If you head south out of The Lumiares in the direction of Chiado – past the Igreja de São Roque (pop in, it’s stunning), through Camões Square and down to the bottom of the hill you will find yourself within spitting distance of  Cais do Sodré train station.  From here, for little more than the price of a coffee, you can hop on a train to Cascais.

Round the corner from The Lumiares – Igreja de São Roque

It’s a trip worth taking not least because this is a train journey with a difference.  The track hugs the water all the way so the views are fantastic – try and snag a window seat on the left to make the most of it.  You get a real sense of the urban (and industrial) heart of the city and, as the estuary gives way to open sea, to the colourful sprawl of the seaside towns.

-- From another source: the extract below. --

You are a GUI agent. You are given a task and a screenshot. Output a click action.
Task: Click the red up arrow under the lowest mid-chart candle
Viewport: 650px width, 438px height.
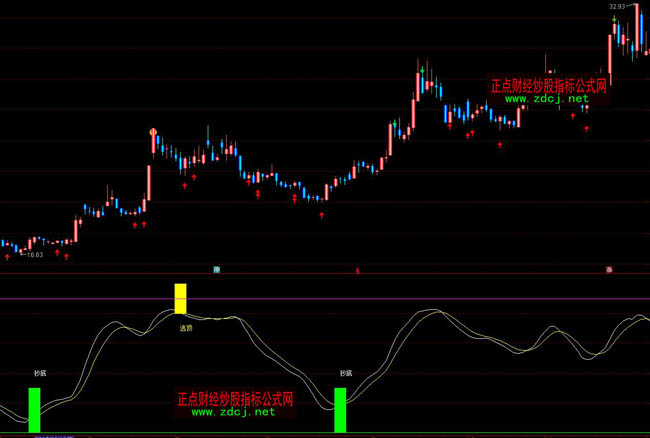click(x=321, y=213)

The journey itself offers a ringside seat to some of Lisbon’s most popular attractions.  In Belem alone you trundle past: the new MAAT museum designed by the brilliant and ground breaking British architect Amanda Levete, the Monument of Discoveries celebrating Portugal’s intrepid seafaring past,  the wonderfully gothic 16th century Jeronimos Monastery, the iconicTorre de Belem… and so on.  There is lots more – too much to talk about here (Belem is a conversation in itself) –  but you get the point.  This grand dame of railway lines is a great way to get your bearings in a city full of contrasts.

Look out for The Monument of Discoveries in Belem

And keep an eye out for the Estoril Casino as you pass through Monte Estoril station, rumoured to be the hangout for spies during the second world war and Ian Flemings’ inspiration for Casino Royale.

The entire journey takes forty minutes or so (half an hour at peak times) before you reach the beautiful town of Cascais.  From here you can stroll to any of the trio of beaches that take your fancy – all within easy walking distance of the train station.  Meander through the cobbled streets of the old town and potter in the local shops. Choose which seafood restaurant to patronise for lunch – seabass or clams? – all fresh from the local fish market.

Not a bad view to enjoy over lunch – in beautiful Cascais


To walk off lunch it’s worth tracing the path around the bay and heading up to the marina; from here you get a real sense of Cascais’ history.  The walls of the 15th century Cidadela de Cascais provide an impressive backdrop to the spanking new marina that only opened in 1999.


And when you’re ready to head back simply hop on another train (departure every twenty minutes) and press replay.   Just remember to sit on the right for the return journey!